■ Activity
Give the number of lines in the records below that hold "button"; nothing else is needed.

Segment Start: Information given

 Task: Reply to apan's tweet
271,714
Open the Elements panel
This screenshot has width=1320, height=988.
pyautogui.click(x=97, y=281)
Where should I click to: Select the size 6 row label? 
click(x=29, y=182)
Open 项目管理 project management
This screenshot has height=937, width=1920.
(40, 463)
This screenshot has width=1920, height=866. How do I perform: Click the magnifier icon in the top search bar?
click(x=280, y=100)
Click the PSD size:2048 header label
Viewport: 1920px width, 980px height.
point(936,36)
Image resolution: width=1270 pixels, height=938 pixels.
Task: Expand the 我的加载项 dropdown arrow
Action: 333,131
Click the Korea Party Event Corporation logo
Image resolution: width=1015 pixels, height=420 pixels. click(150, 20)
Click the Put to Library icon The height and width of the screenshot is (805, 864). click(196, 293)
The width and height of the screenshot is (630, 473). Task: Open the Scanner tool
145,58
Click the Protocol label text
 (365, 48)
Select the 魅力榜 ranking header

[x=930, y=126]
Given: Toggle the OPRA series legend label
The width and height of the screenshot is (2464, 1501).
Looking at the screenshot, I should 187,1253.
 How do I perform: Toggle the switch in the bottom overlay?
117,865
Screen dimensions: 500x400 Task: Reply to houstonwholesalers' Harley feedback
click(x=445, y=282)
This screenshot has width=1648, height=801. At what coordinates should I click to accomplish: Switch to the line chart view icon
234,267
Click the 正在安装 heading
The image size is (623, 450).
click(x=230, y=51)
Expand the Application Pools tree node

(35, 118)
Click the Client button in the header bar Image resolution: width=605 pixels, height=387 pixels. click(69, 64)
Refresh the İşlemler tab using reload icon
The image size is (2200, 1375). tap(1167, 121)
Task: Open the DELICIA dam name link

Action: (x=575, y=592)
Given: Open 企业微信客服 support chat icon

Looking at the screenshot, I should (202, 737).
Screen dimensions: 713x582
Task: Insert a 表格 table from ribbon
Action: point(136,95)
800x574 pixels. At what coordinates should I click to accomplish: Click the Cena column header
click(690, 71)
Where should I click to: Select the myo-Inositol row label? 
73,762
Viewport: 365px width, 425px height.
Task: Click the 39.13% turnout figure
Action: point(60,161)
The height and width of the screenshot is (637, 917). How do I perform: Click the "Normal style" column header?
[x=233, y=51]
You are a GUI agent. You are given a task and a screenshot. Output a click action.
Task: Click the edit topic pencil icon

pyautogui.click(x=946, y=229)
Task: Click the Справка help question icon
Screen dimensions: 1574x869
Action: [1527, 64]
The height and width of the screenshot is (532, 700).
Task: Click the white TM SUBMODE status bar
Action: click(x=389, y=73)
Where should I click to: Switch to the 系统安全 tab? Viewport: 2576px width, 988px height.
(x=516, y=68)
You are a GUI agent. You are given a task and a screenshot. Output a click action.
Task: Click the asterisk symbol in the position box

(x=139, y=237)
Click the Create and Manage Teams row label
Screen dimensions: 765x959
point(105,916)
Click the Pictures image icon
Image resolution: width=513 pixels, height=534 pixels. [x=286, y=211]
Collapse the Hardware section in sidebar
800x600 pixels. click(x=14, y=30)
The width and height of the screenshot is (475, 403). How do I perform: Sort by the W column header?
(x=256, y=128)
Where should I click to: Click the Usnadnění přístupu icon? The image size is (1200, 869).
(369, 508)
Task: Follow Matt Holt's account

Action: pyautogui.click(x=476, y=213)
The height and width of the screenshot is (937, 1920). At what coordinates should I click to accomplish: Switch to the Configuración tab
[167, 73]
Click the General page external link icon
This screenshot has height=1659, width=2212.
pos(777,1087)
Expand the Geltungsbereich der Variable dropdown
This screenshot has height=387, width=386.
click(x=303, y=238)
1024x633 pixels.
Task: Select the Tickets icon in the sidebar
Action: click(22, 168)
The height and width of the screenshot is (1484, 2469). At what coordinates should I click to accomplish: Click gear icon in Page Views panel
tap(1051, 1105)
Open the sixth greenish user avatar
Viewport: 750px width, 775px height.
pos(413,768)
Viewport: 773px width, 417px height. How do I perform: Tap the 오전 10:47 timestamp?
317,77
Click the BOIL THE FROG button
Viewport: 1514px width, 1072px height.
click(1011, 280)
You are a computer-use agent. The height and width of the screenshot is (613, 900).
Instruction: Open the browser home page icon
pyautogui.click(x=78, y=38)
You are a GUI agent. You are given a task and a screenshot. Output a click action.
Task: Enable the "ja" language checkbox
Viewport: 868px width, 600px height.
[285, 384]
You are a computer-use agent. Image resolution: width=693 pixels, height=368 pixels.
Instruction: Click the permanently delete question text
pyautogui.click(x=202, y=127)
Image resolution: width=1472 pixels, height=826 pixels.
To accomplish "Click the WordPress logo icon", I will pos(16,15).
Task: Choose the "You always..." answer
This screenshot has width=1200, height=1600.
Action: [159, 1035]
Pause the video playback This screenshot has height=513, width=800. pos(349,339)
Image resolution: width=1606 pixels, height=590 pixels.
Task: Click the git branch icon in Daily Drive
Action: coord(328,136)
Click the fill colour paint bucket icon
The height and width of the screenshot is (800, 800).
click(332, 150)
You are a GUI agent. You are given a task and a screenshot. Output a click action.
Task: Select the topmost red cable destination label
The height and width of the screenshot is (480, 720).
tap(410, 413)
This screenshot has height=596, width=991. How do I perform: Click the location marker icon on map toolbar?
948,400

Segment End: Information given

■ Solution to this exercise
2